Condition handouts you review before they go out
RDs and nutritionists lose hours turning the same explanations — PCOS basics, IBS triggers, reading a nutrition label, building a balanced plate — into clean, readable handouts. Content-heavy practices report cutting content-creation time by around 70% with AI. The tool is good at the first draft; your job is to keep it general education, keep it accurate, and keep it inside your scope.
You are a nutrition writer producing general, evidence-based education handouts. Write a one-page handout on {{topic}} for {{audience}}. Ground rules that override everything else: - General education only. Do NOT build a personalized meal plan, prescribe calorie or macro targets, or give advice that treats or manages a specific person's medical condition. - Base content on public guidance such as the Dietary Guidelines for Americans, MyPlate, and reputable condition-specific bodies.
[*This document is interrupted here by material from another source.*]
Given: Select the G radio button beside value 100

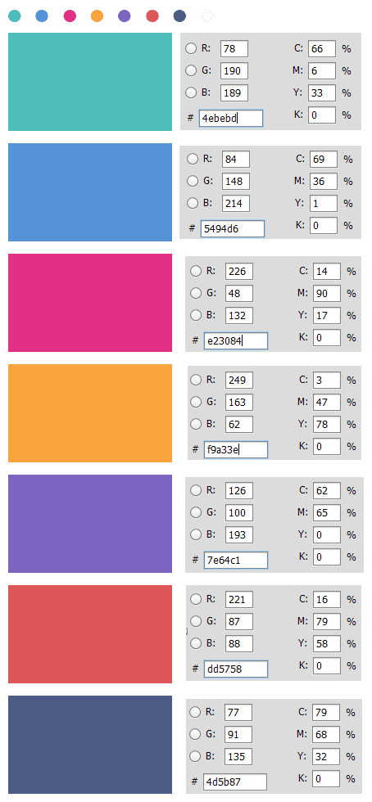Looking at the screenshot, I should coord(196,512).
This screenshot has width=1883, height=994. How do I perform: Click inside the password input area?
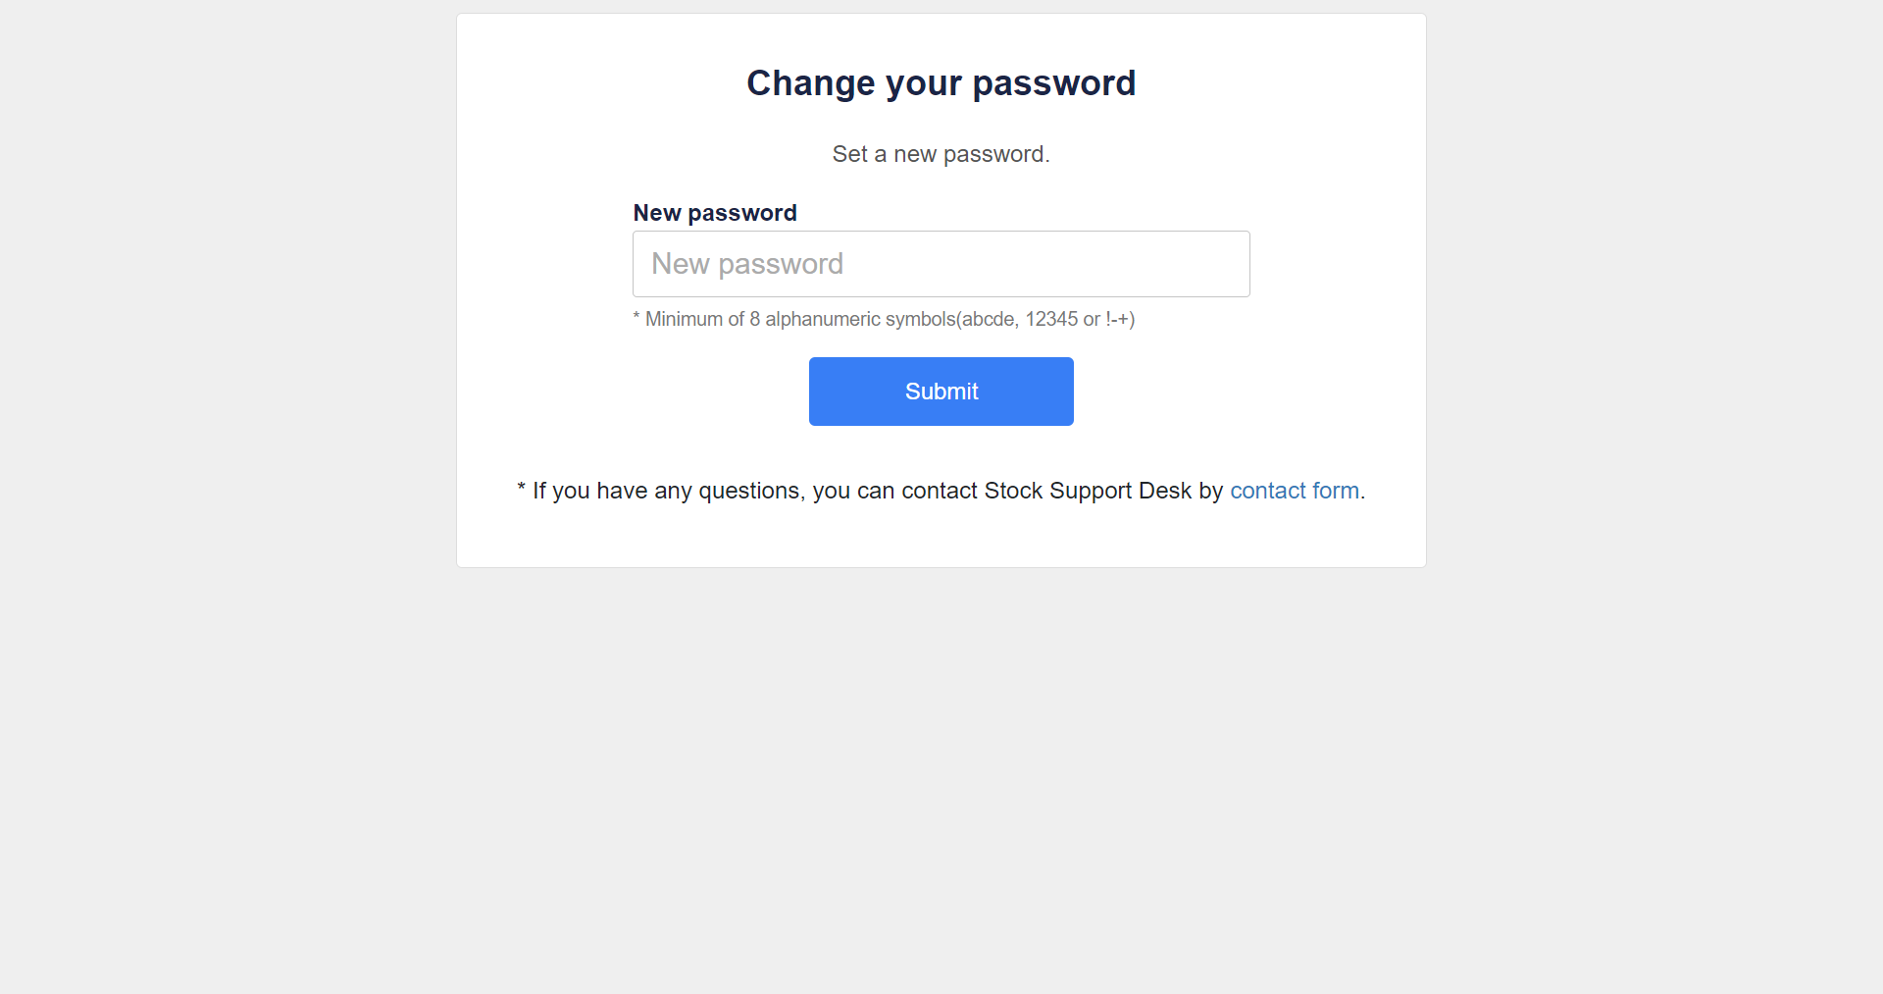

Do not invent studies, statistics, or citations — if a claim needs a source I don't have, write [VERIFY: source needed] rather than inventing one. - Anywhere something would need to be individualized (a specific plan, a medication interaction, a lab-driven target, an allergy), insert [PERSONALIZE WITH RD] instead of answering it. Format: a short plain-language intro, 4-6 practical general tips, a "what this handout is not" line stating it is general education and not a personalized plan, and a closing line pointing readers to a registered dietitian for anything specific. Write at a {{reading_level}} reading level, under 400 words.